▸ Set exercise
Show every line of the data below that contains the word "screenshot". The match is case-sensitive.

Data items
*-*-*
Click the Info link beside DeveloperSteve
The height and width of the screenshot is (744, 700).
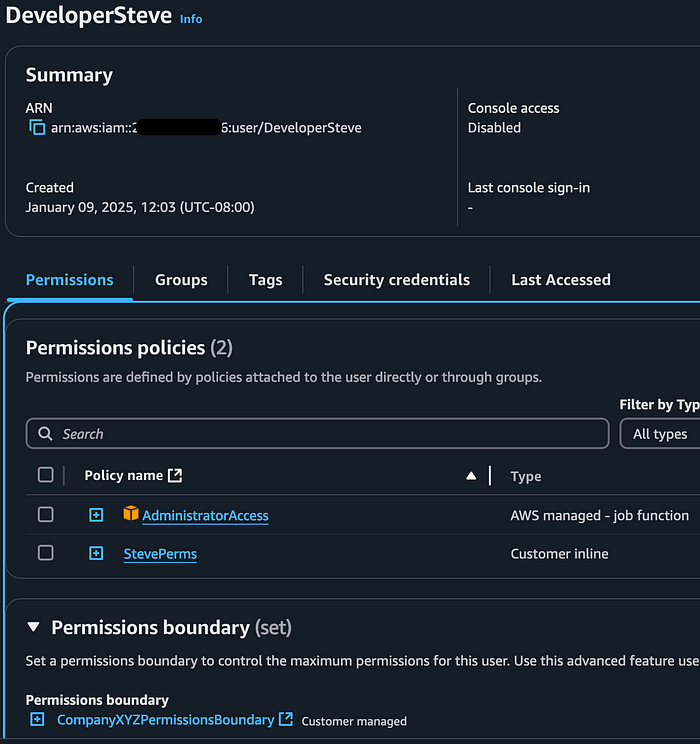point(190,19)
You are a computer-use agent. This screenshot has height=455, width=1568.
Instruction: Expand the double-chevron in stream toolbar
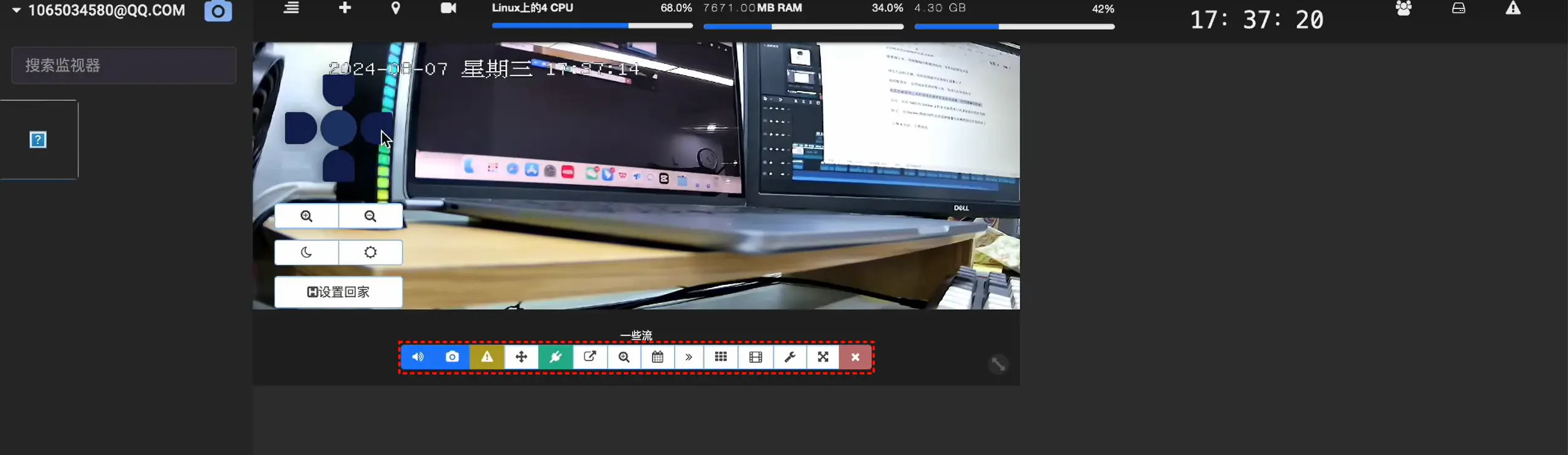(689, 357)
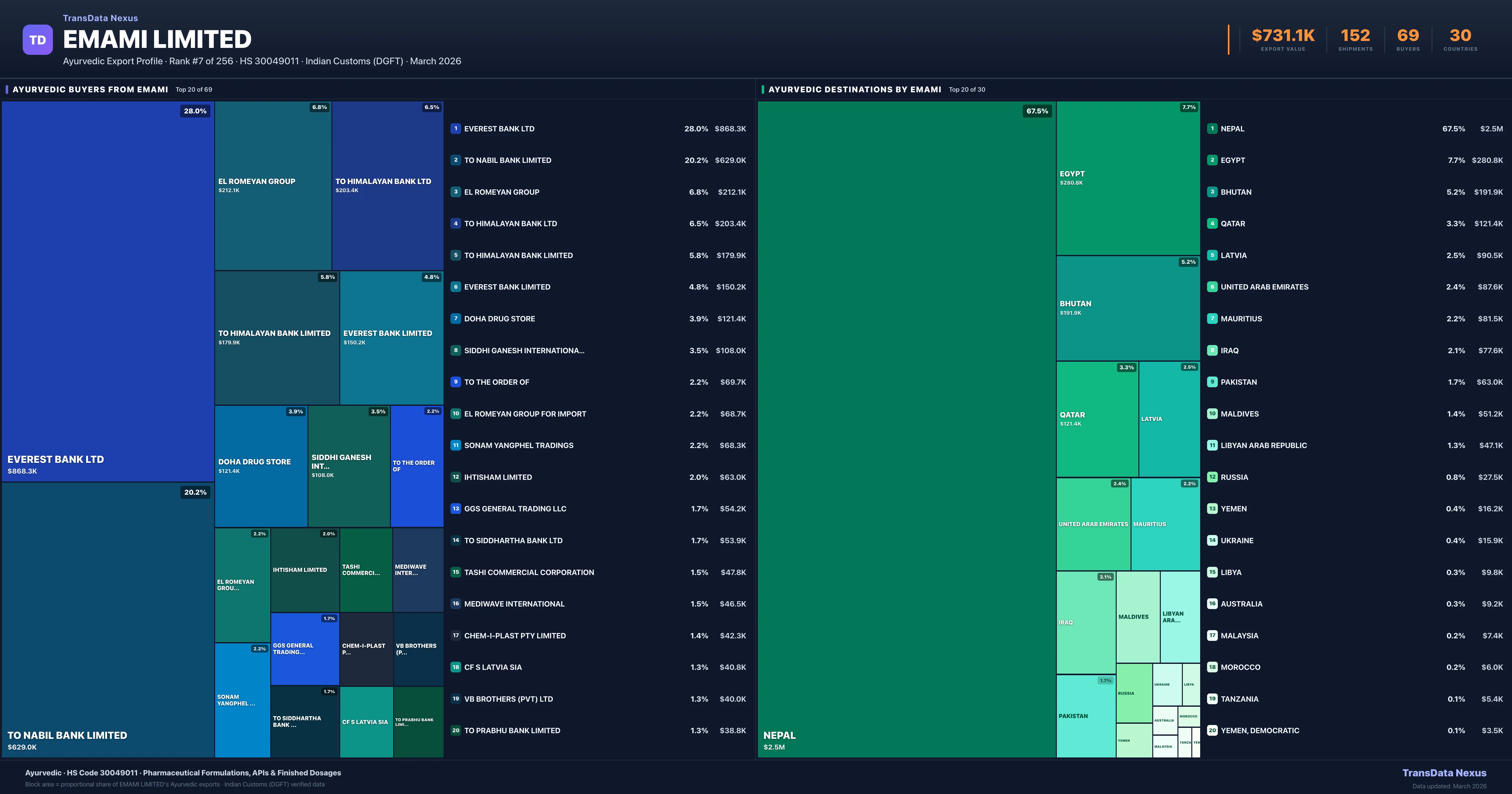Click rank badge 13 beside GGS GENERAL TRADING LLC
Image resolution: width=1512 pixels, height=794 pixels.
click(455, 509)
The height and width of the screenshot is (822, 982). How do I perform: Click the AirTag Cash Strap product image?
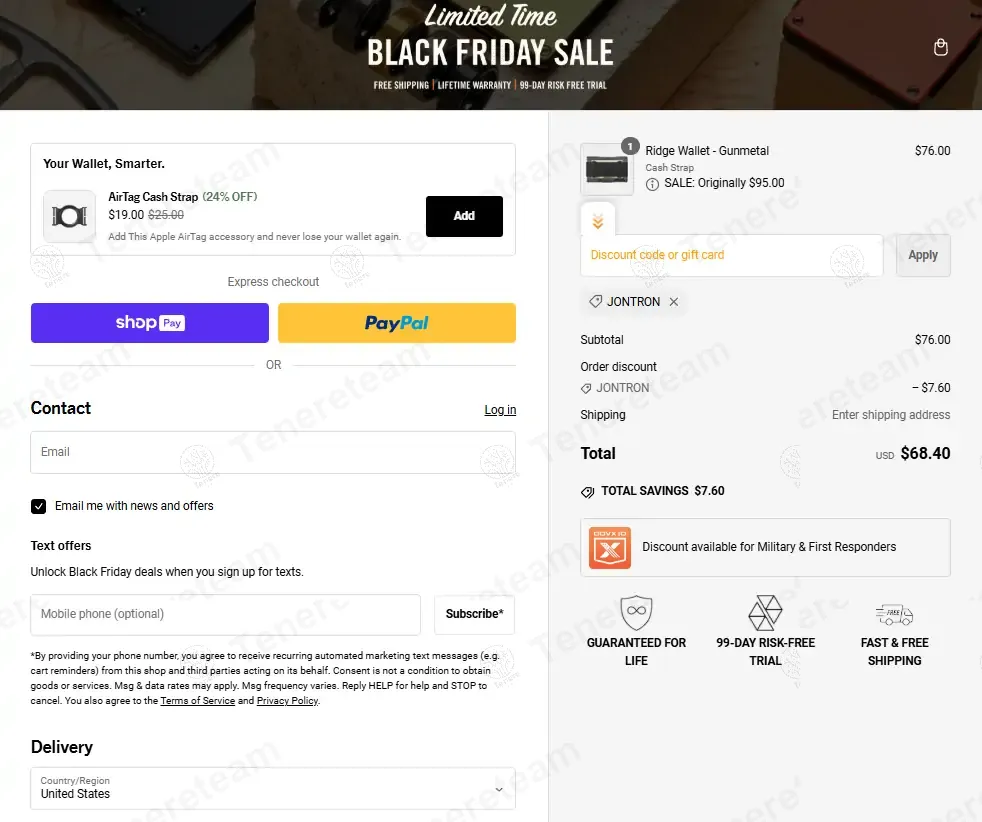click(x=69, y=216)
*-*-*
▸ The completed task
The height and width of the screenshot is (744, 700).
You are a computer-use agent. This screenshot has height=455, width=1568.
The height and width of the screenshot is (822, 982). How do I perform: Click the AirTag Cash Strap product image?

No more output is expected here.